Consider aroma therapy, lavender is a calming fragrance.
Examine your bedtime routines. Kids thrive with structure and knowing what is next. Especially orphans since their world was filled with lots of "unknowns". So they grapple with many fears. Post a schedule and allow her to help fill the time slots with enjoyable activities she will look forward to. This will provide incentives to sleep and wake up for.
Give her an alarm clock to set herself and help her learn to wake up herself instead of depending on you to wake her up. You may help by creating noise or lively music in the mornings and natural sunlight and fresh air in her room.

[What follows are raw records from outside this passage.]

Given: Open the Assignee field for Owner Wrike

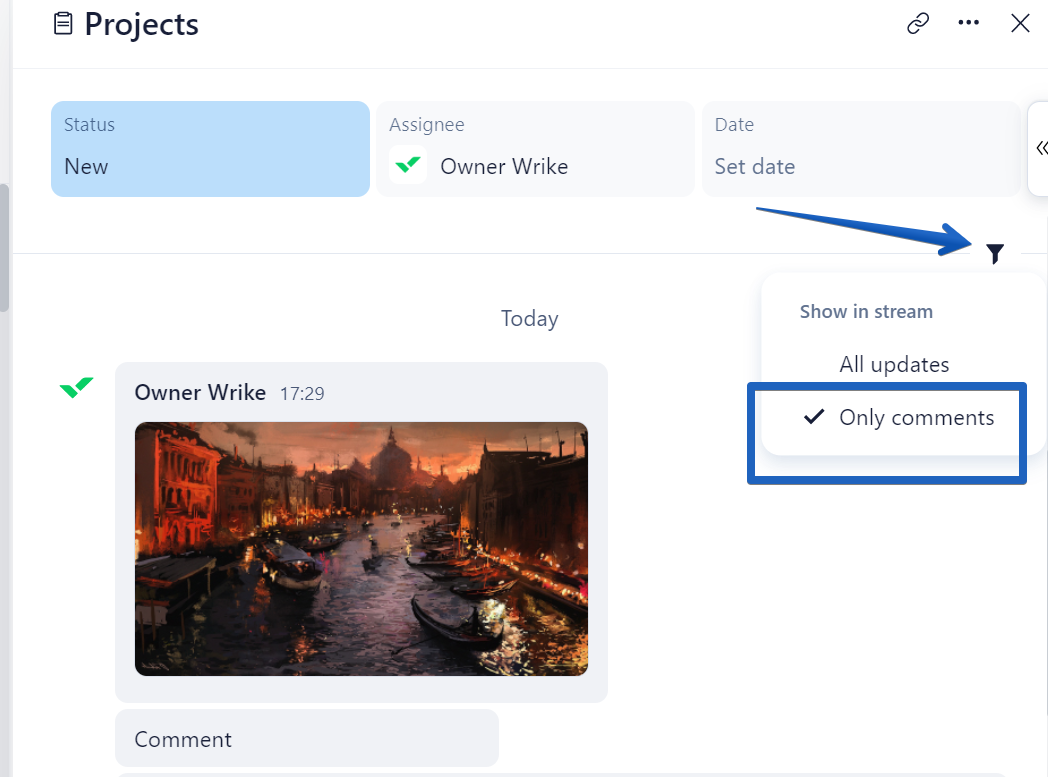Looking at the screenshot, I should coord(535,149).
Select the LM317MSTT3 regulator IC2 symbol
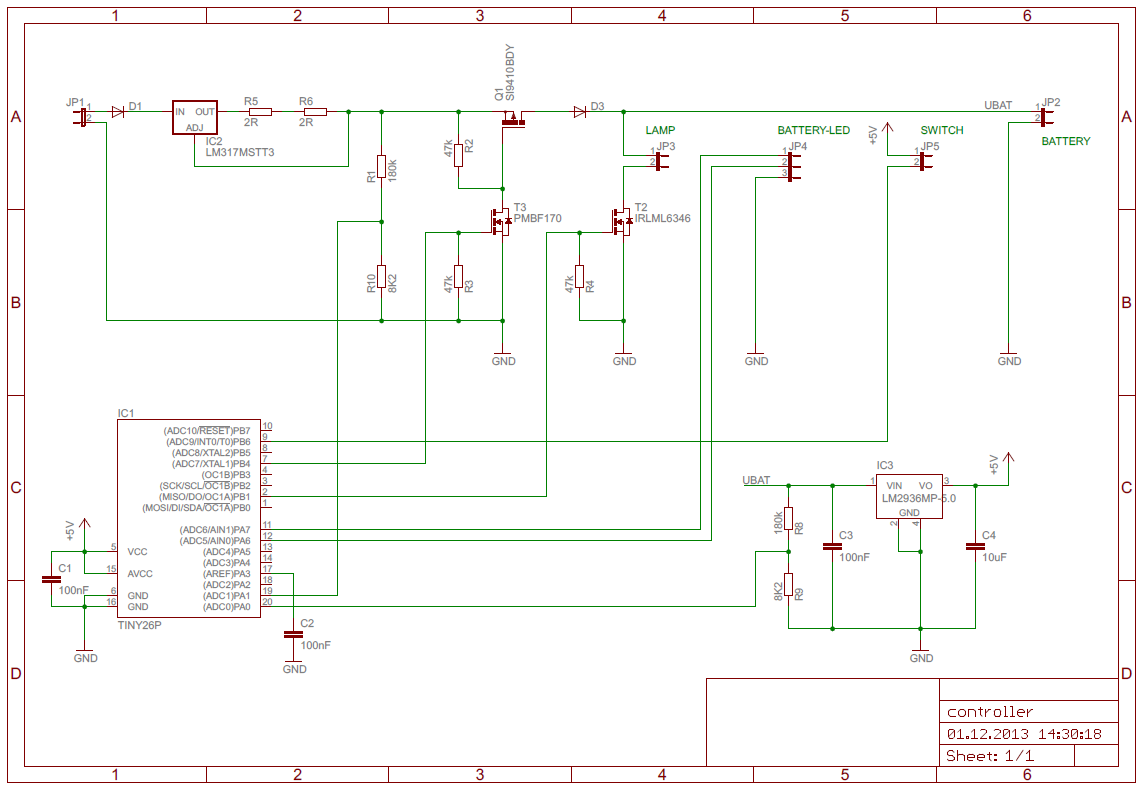This screenshot has width=1140, height=787. [195, 118]
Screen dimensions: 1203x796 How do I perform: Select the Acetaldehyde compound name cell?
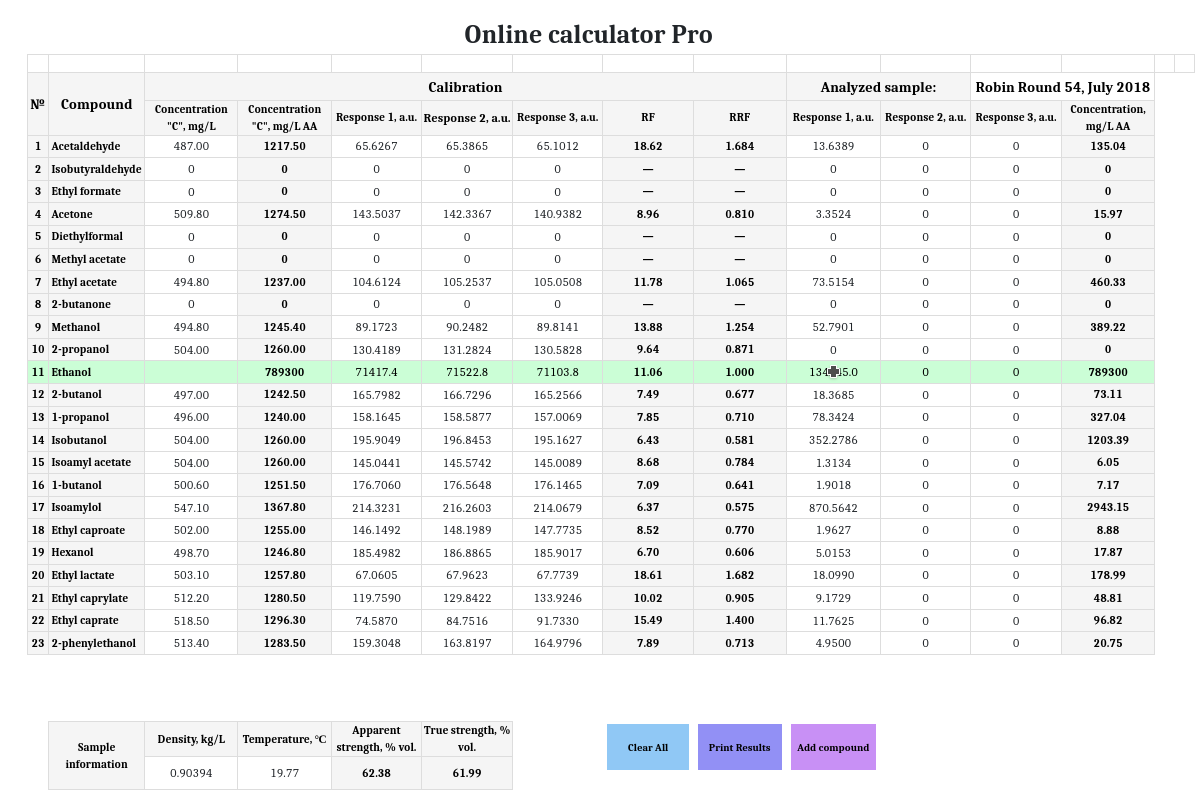tap(96, 146)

Playing and exercising during the day - helps us to expend energy and naturally get tired at the end of the day. Walking, jumping, skipping, spinning, swinging, rocking, is all very soothing to the brain. Try doing this in the afternoon or early evening leading up to bedtime.
Sometimes she may simply need you to snuggle or rock her or massage her back or feet or scalp. Many orphans did not get this kind of bonding time with their parents, so it may require you go the extra mile in providing this nurture for quite awhile until she adjusts.
We pray together. It's an opportunity for our child to express what is on his heart and put it in God's hands. You may pray, sing or speak blessings on her so she feels reassured that she is not alone and all is good in her world.